Flink overview
Flink is a processing engine used to process continuous streams of data at a very high speed. You can install Flink during the ADH cluster deployment. You also can install Flink to an existing cluster.
The simplest way to configure Flink is by using ADCM. However, if you want a customized configuration, you can use XML configuration files. The default configuration files are located in the /etc/flink/conf/ directory, with flink-conf.yaml being the main configuration file.
The configuration is parsed and evaluated when the Flink processes are started. Changes to a configuration file require all the relevant processes to restart.
The default configuration uses your default Java installation.

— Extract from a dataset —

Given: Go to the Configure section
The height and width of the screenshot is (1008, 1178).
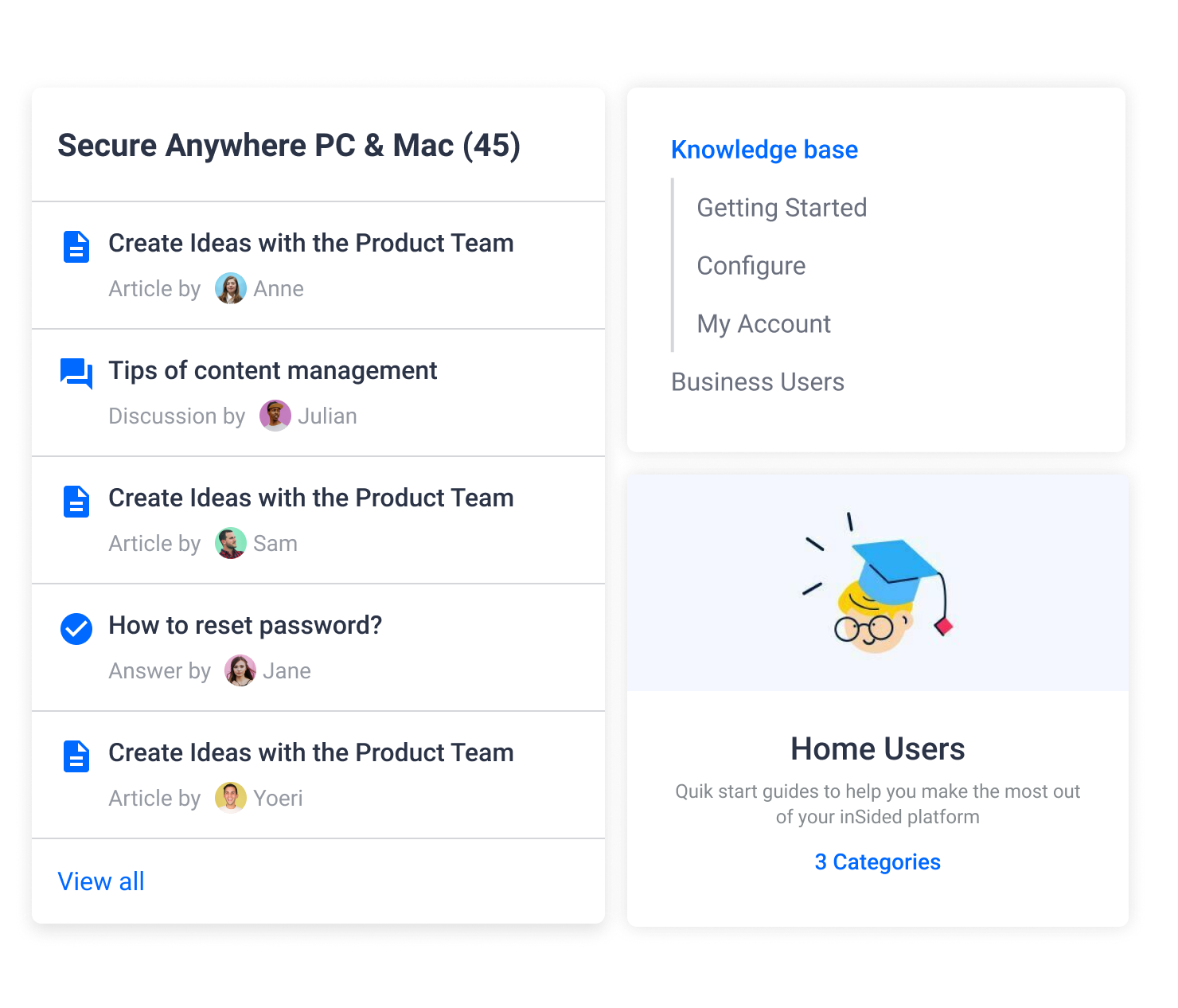Looking at the screenshot, I should click(751, 266).
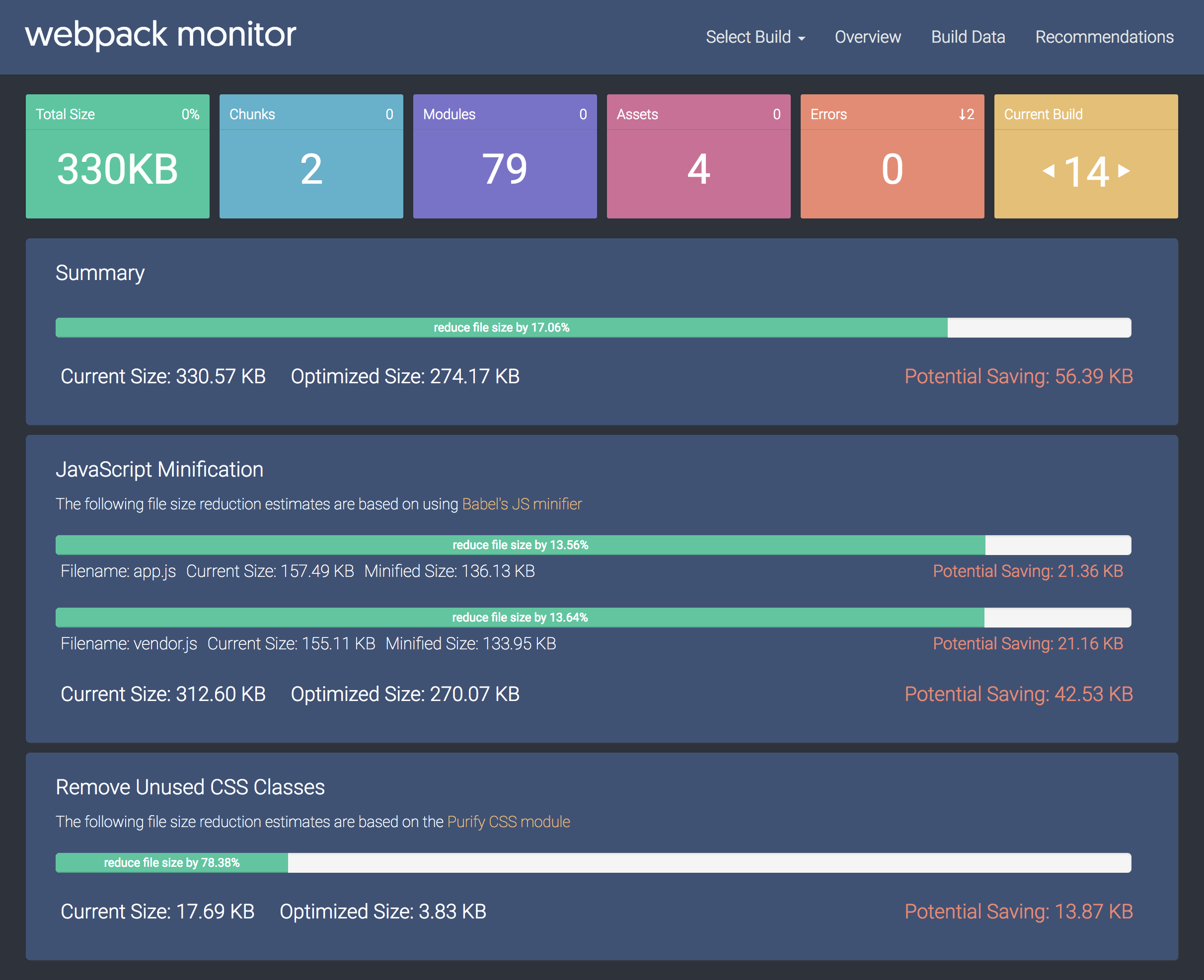Click Potential Saving 13.87 KB text

point(1019,911)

If you want to override the Java runtime that should be used, you can manually set the environment variable JAVA_HOME
or specify the configuration key env.java.home
in flink-conf.yaml.
You can specify a different configuration directory location by defining the FLINK_CONF_DIR
environment variable.
All parameters are described in the Flink documentation.
Flink can execute applications in one of three ways:
-
Application Mode. Creates a session cluster per application and executes the application’s
main()
method on the cluster. -
Per-Job Mode. Uses an available resource provider framework (e.g. YARN, Kubernetes) to spin up a cluster for every submitted job. In this case, the life cycle of the cluster is bound to the life cycle of the job.
-
Session Mode. Uses an already running cluster and the resources of that cluster to execute any submitted application. The cluster life cycle is independent of that of any job that is running on the cluster. The resources are shared across all jobs.
For details on how to run a Flink app, see Connect to Flink via CLI and Flink UI overview.
Flink’s JobManager components can operate in the high availability mode (HA) so the application execution does not interrupt when a JobManager instance goes down. The HA mode activates automatically when 2 or more JobManager components are installed in the cluster. In this case, the port numbers to access JobManagers are generated by ZooKeeper.